[EXTRACTED MATERIAL]

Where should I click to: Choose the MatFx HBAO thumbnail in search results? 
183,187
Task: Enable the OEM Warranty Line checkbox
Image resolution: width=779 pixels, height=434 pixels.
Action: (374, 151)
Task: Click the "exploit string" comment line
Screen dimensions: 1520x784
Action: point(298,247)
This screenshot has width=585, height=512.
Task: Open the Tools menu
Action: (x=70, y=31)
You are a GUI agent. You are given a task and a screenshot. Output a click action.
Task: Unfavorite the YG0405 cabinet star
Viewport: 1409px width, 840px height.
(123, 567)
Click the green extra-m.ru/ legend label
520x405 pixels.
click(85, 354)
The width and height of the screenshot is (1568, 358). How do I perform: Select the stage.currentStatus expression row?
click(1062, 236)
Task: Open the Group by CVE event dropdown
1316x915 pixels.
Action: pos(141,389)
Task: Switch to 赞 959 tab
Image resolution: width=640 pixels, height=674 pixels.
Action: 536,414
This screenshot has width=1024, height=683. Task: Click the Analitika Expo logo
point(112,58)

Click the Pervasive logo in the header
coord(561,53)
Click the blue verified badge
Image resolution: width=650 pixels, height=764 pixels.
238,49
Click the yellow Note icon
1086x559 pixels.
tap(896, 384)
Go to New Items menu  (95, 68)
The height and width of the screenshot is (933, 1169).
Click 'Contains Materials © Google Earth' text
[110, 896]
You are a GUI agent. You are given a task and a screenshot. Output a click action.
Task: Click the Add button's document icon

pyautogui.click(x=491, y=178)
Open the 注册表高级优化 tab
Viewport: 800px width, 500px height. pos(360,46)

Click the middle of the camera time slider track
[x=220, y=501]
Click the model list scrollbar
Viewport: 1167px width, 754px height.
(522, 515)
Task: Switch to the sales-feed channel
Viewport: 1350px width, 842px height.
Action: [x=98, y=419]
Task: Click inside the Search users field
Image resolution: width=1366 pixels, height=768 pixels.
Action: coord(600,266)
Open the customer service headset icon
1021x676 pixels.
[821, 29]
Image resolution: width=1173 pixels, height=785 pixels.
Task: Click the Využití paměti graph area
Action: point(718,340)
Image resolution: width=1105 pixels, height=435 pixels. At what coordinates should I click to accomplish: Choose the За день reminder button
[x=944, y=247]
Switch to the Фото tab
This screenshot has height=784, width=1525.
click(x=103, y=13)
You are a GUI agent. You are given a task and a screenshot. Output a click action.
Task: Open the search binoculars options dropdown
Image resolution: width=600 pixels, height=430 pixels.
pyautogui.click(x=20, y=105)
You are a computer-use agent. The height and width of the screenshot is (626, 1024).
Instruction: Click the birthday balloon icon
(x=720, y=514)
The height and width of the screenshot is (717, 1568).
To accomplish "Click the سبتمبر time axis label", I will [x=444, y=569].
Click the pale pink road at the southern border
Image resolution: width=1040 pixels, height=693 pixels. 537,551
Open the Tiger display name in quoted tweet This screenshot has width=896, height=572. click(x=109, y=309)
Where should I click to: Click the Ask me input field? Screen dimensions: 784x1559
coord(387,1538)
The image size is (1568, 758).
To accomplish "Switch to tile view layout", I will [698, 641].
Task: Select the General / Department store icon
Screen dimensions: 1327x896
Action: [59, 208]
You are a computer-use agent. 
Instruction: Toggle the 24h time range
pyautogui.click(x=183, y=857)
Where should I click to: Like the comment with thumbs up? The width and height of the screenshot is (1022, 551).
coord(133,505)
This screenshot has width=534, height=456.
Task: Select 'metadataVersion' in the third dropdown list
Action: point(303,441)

[/EXTRACTED MATERIAL]

WHAT YOU NEED TO DO: Every entry must appear in the answer exactly as written.

SOLUTION TO THIS TASK:
Where should I click to: Choose the MatFx HBAO thumbnail in search results? 
183,187
Task: Enable the OEM Warranty Line checkbox
Image resolution: width=779 pixels, height=434 pixels.
Action: (374, 151)
Task: Click the "exploit string" comment line
Screen dimensions: 1520x784
Action: point(298,247)
This screenshot has width=585, height=512.
Task: Open the Tools menu
Action: (x=70, y=31)
You are a GUI agent. You are given a task and a screenshot. Output a click action.
Task: Unfavorite the YG0405 cabinet star
Viewport: 1409px width, 840px height.
(123, 567)
Click the green extra-m.ru/ legend label
520x405 pixels.
click(85, 354)
The width and height of the screenshot is (1568, 358). How do I perform: Select the stage.currentStatus expression row?
click(1062, 236)
Task: Open the Group by CVE event dropdown
1316x915 pixels.
Action: pos(141,389)
Task: Switch to 赞 959 tab
Image resolution: width=640 pixels, height=674 pixels.
Action: 536,414
This screenshot has width=1024, height=683. Task: Click the Analitika Expo logo
point(112,58)

Click the Pervasive logo in the header
coord(561,53)
Click the blue verified badge
Image resolution: width=650 pixels, height=764 pixels.
238,49
Click the yellow Note icon
1086x559 pixels.
tap(896, 384)
Go to New Items menu  (95, 68)
The height and width of the screenshot is (933, 1169).
Click 'Contains Materials © Google Earth' text
[110, 896]
You are a GUI agent. You are given a task and a screenshot. Output a click action.
Task: Click the Add button's document icon

pyautogui.click(x=491, y=178)
Open the 注册表高级优化 tab
Viewport: 800px width, 500px height. pos(360,46)

Click the middle of the camera time slider track
[x=220, y=501]
Click the model list scrollbar
Viewport: 1167px width, 754px height.
(522, 515)
Task: Switch to the sales-feed channel
Viewport: 1350px width, 842px height.
Action: [x=98, y=419]
Task: Click inside the Search users field
Image resolution: width=1366 pixels, height=768 pixels.
Action: coord(600,266)
Open the customer service headset icon
1021x676 pixels.
[821, 29]
Image resolution: width=1173 pixels, height=785 pixels.
Task: Click the Využití paměti graph area
Action: point(718,340)
Image resolution: width=1105 pixels, height=435 pixels. At what coordinates should I click to accomplish: Choose the За день reminder button
[x=944, y=247]
Switch to the Фото tab
This screenshot has height=784, width=1525.
click(x=103, y=13)
You are a GUI agent. You are given a task and a screenshot. Output a click action.
Task: Open the search binoculars options dropdown
Image resolution: width=600 pixels, height=430 pixels.
pyautogui.click(x=20, y=105)
You are a computer-use agent. The height and width of the screenshot is (626, 1024).
Instruction: Click the birthday balloon icon
(x=720, y=514)
The height and width of the screenshot is (717, 1568).
To accomplish "Click the سبتمبر time axis label", I will [x=444, y=569].
Click the pale pink road at the southern border
Image resolution: width=1040 pixels, height=693 pixels. 537,551
Open the Tiger display name in quoted tweet This screenshot has width=896, height=572. click(x=109, y=309)
Where should I click to: Click the Ask me input field? Screen dimensions: 784x1559
coord(387,1538)
The image size is (1568, 758).
To accomplish "Switch to tile view layout", I will [698, 641].
Task: Select the General / Department store icon
Screen dimensions: 1327x896
Action: [59, 208]
You are a computer-use agent. 
Instruction: Toggle the 24h time range
pyautogui.click(x=183, y=857)
Where should I click to: Like the comment with thumbs up? The width and height of the screenshot is (1022, 551).
coord(133,505)
This screenshot has width=534, height=456.
Task: Select 'metadataVersion' in the third dropdown list
Action: point(303,441)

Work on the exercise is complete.